A transformação de um adolescente feliz e saudável em um dependente químico é o pior pesadelo para os pais. Eles têm todo o direito de acompanhar o que acontece com seu filho, mas será correto submetê-lo ao teste sem o seu consentimento, como ocorre freqüentemente? "O exame antidrogas deveria ser o último recurso utilizado pelos pais, jamais a primeira opção, como acontece em várias famílias", diz a psicóloga Lidia Weber, da Universidade Federal do Paraná. Isso porque uma atitude dessas pode minar a relação de confiança entre pais e filhos. "É uma quebra profunda em uma relação naturalmente delicada", afirma Maria Thereza de Aquino, diretora do Núcleo de Estudos e Pesquisas em Atenção ao Uso de Drogas (Nepad), da Universidade do Estado do Rio de Janeiro.
Existe, ainda, uma outra questão: como separar o jovem que está na fase de experimentar maconha daquele que já é um usuário contumaz de drogas pesadas? "Pais ansiosos podem acusar erradamente seus filhos de serem usuários habituais", escreveu Sharon Levy, pediatra da Escola de Medicina de Harvard, em um estudo sobre o assunto publicado naPediatrics, a principal revista científica de pediatria dos Estados Unidos. Segundo a médica, esse tipo de teste não deveria estar disponível para uso doméstico. Ela alerta para o fato de que resultados falsos positivos podem ocorrer, especialmente no caso das drogas derivadas das anfetaminas, como o ecstasy.
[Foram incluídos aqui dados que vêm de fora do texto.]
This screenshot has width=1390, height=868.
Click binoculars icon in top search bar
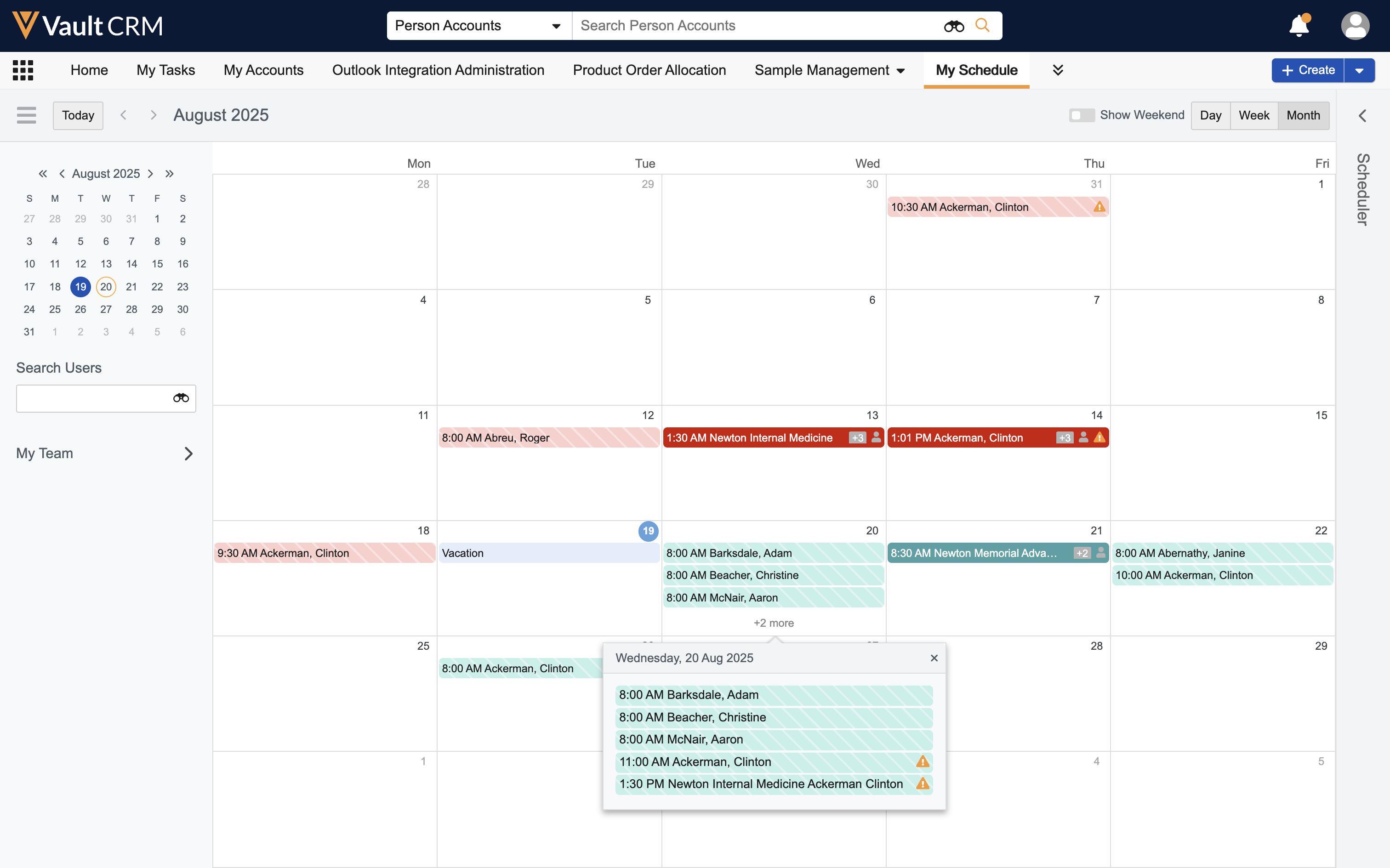(x=954, y=26)
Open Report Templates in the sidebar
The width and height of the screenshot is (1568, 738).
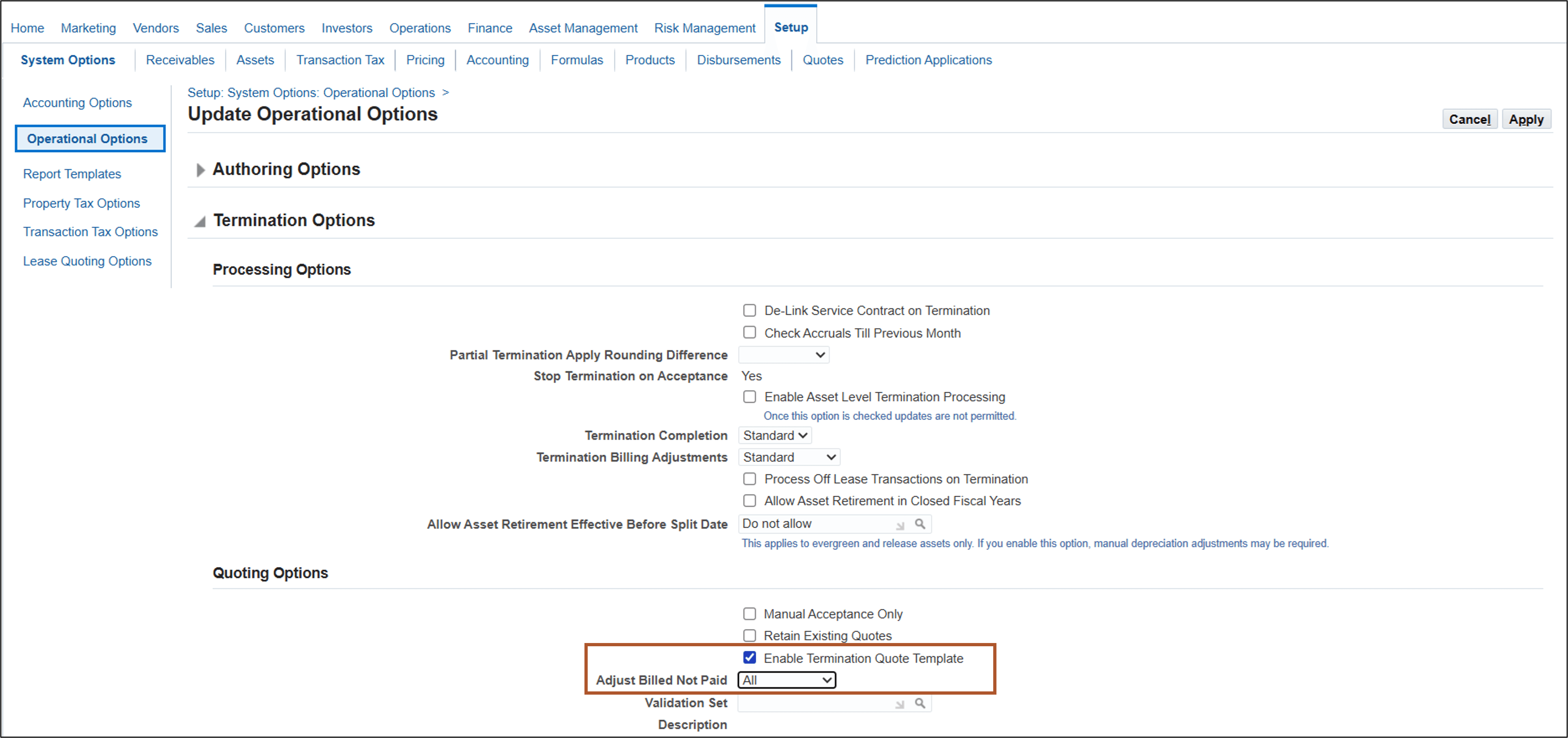coord(72,173)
Muita cafeína ou alguns medicamentos podem alterar o resultado final do teste, por exemplo.
Pais que recorrem aos kits caseiros argumentam que a desconfiança sobre as drogas é um debate eterno dentro de casa. E que o filho sempre nega até o fim. "Eu queria saber exatamente quais as drogas que minha filha consumia, para avaliar de que tipo de ajuda ela estava precisando", justificou o pai de uma usuária de cocaína, como agora se sabe, que fez o teste do cabelo sigilosamente. O argumento para tirar-lhe uma mecha foi o de que levaria a amostra com os fios a um médico ortomolecular. Nesses casos, insistem os psicólogos, nada melhor do que o diálogo e o convívio em família. "Por trás de um jovem envolvido com drogas há sempre alguma falha na estrutura familiar – o jovem é um reflexo dessa situação", diz Maria Thereza de Aquino. "Tratar de drogas é também tratar do pai e da mãe."